Stored items from a collection:
:::::
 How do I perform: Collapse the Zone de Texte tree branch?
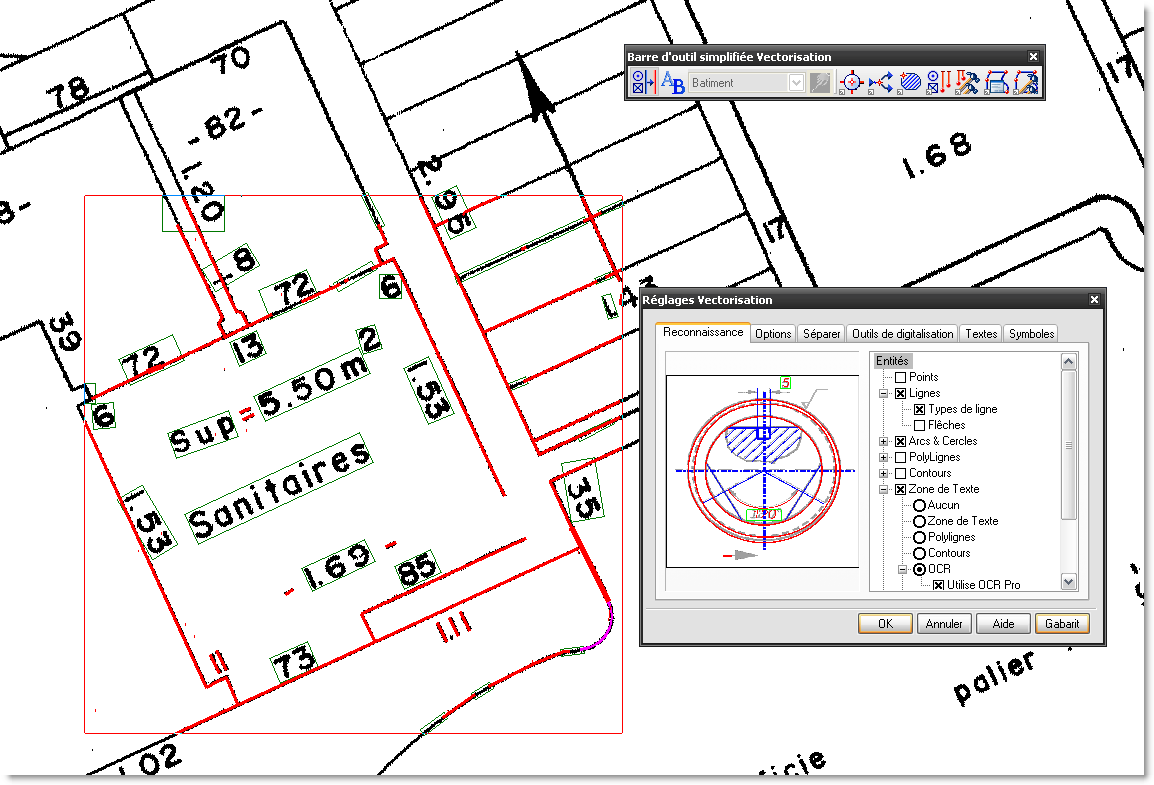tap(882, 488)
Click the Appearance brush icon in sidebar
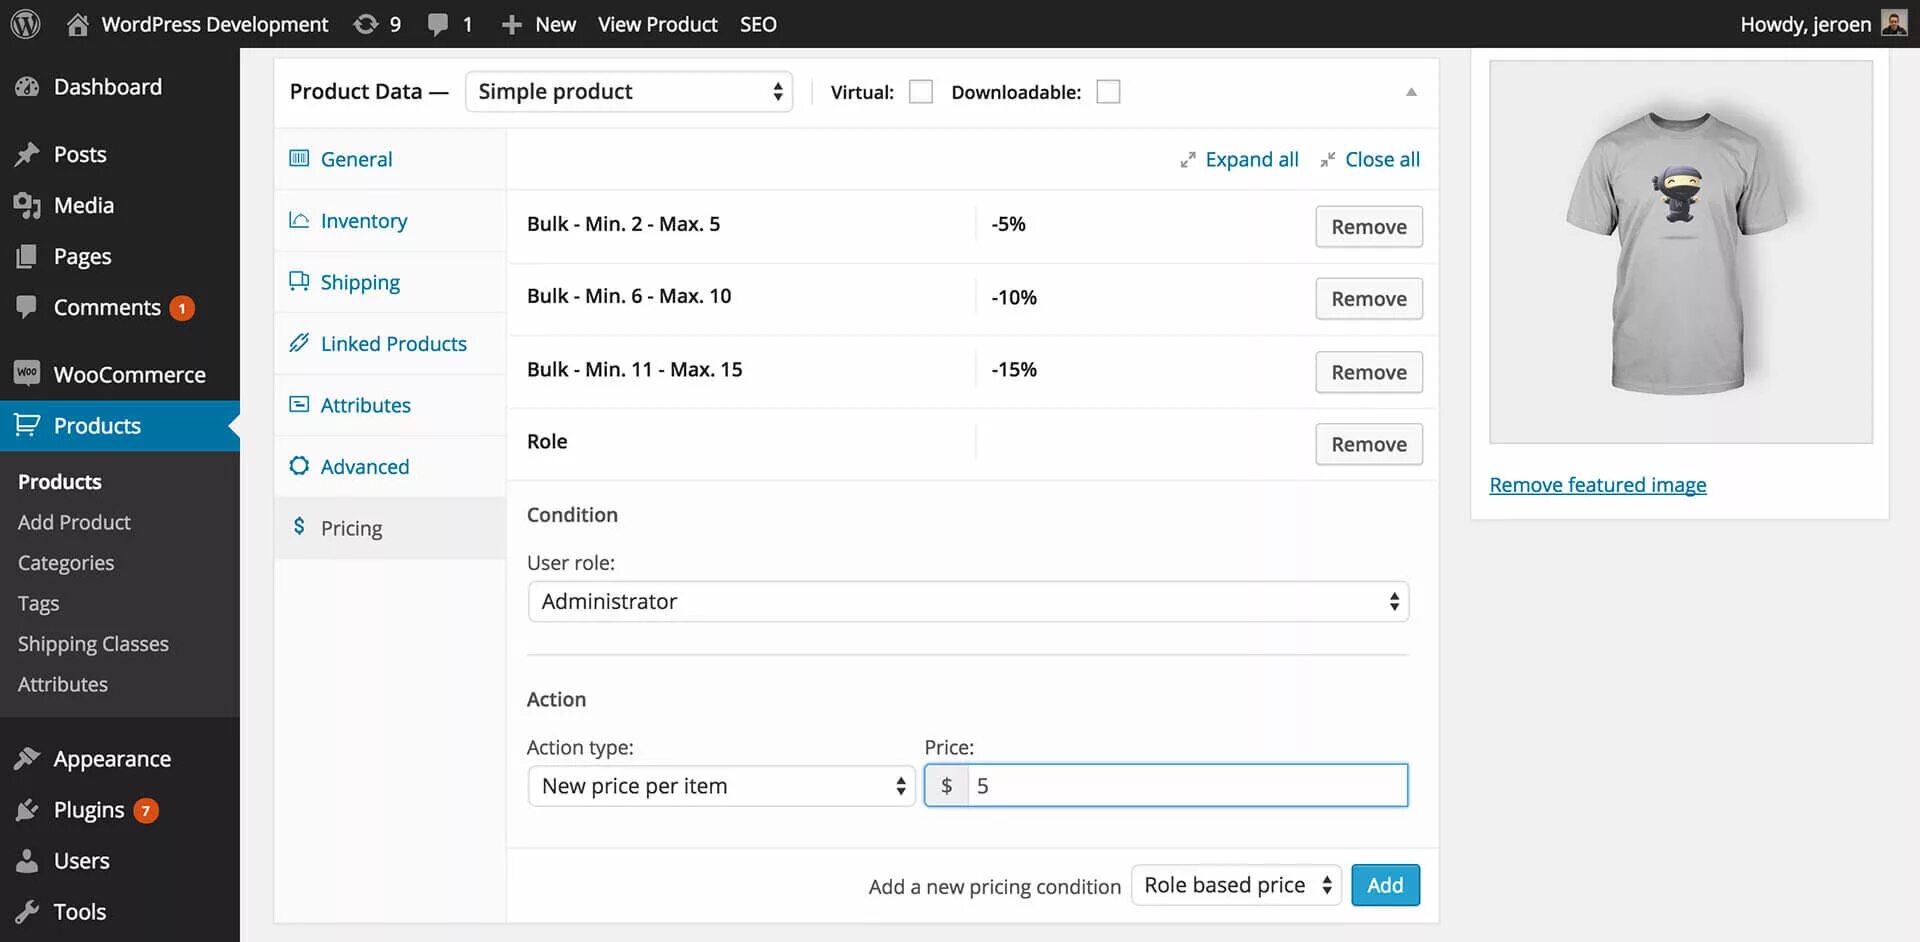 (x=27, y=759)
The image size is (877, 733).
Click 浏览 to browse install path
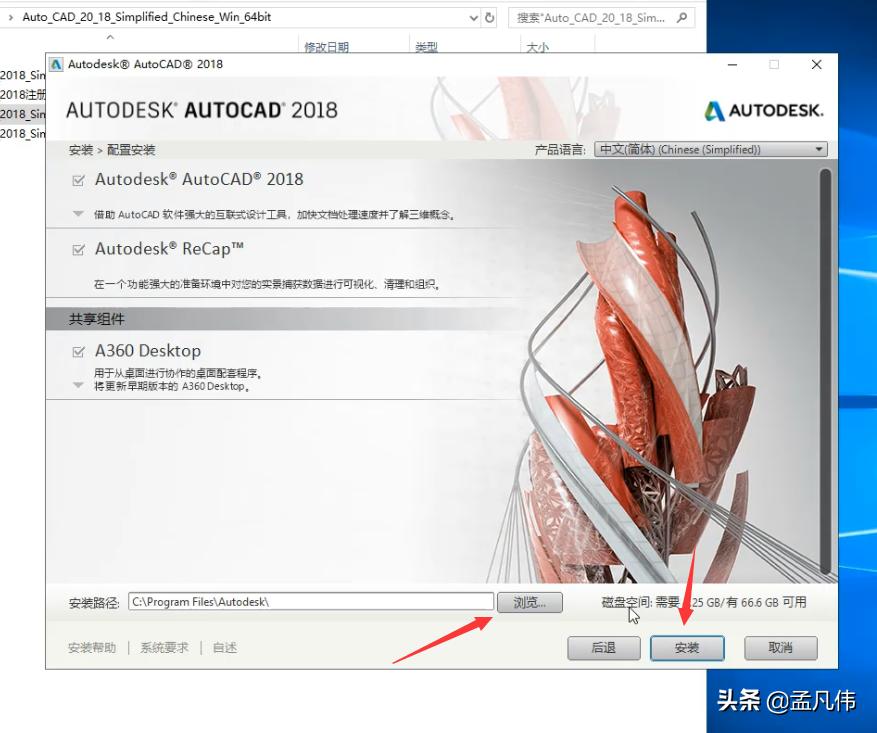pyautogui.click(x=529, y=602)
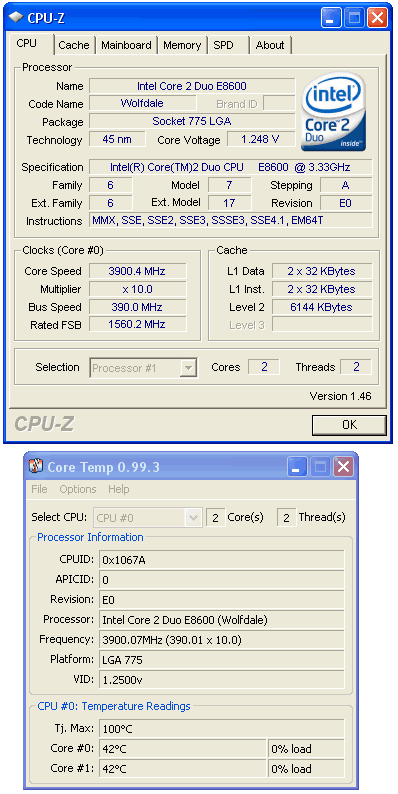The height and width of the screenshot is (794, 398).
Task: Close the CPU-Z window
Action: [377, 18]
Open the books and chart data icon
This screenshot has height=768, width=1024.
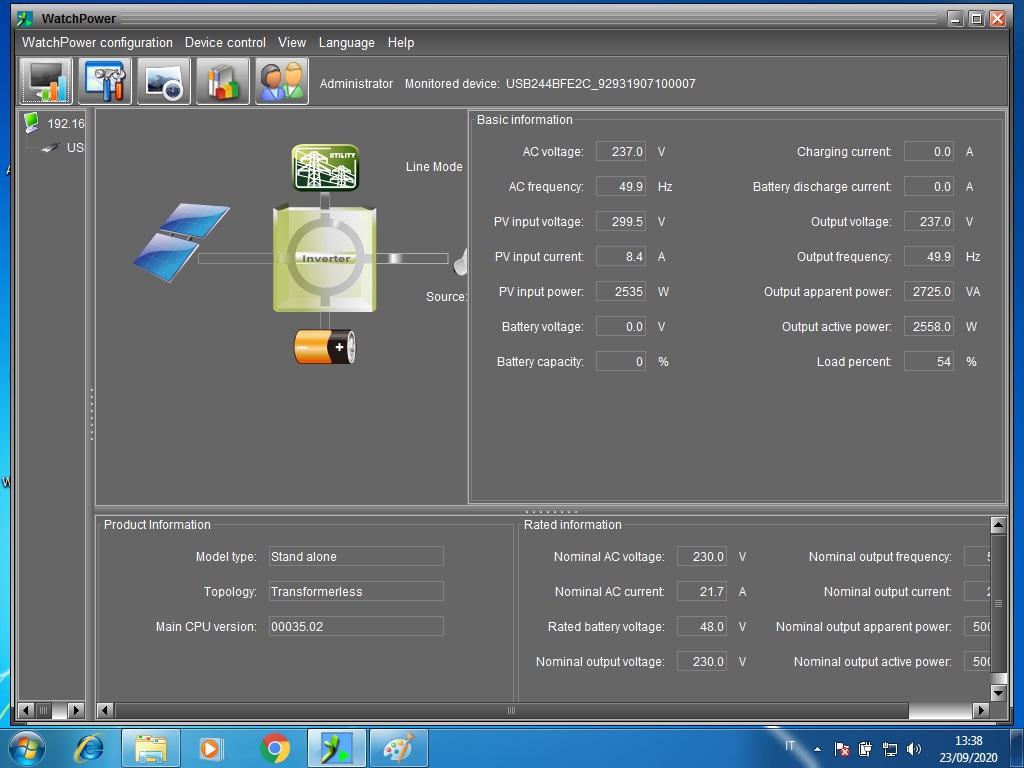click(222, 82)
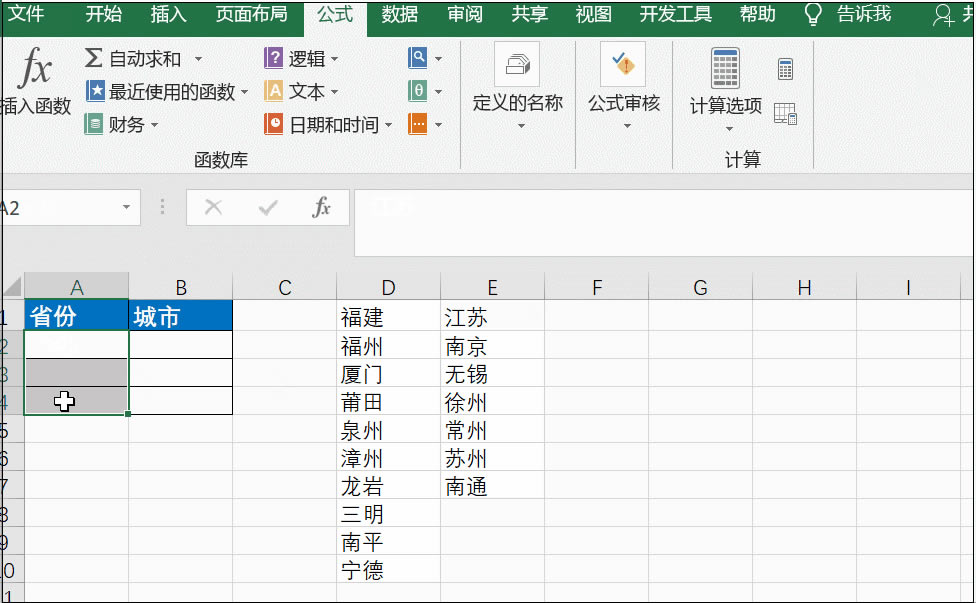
:::::
**Exercise aim**
Repeat all of the entries above exactly. Keep pictures out of it.

**Response**
 How do I perform: Collapse the Zone de Texte tree branch?
tap(882, 488)
Click the Appearance brush icon in sidebar
 (x=27, y=759)
The image size is (877, 733).
Click 浏览 to browse install path
pyautogui.click(x=529, y=602)
The height and width of the screenshot is (794, 398).
Task: Close the CPU-Z window
Action: [377, 18]
Open the books and chart data icon
This screenshot has height=768, width=1024.
click(222, 82)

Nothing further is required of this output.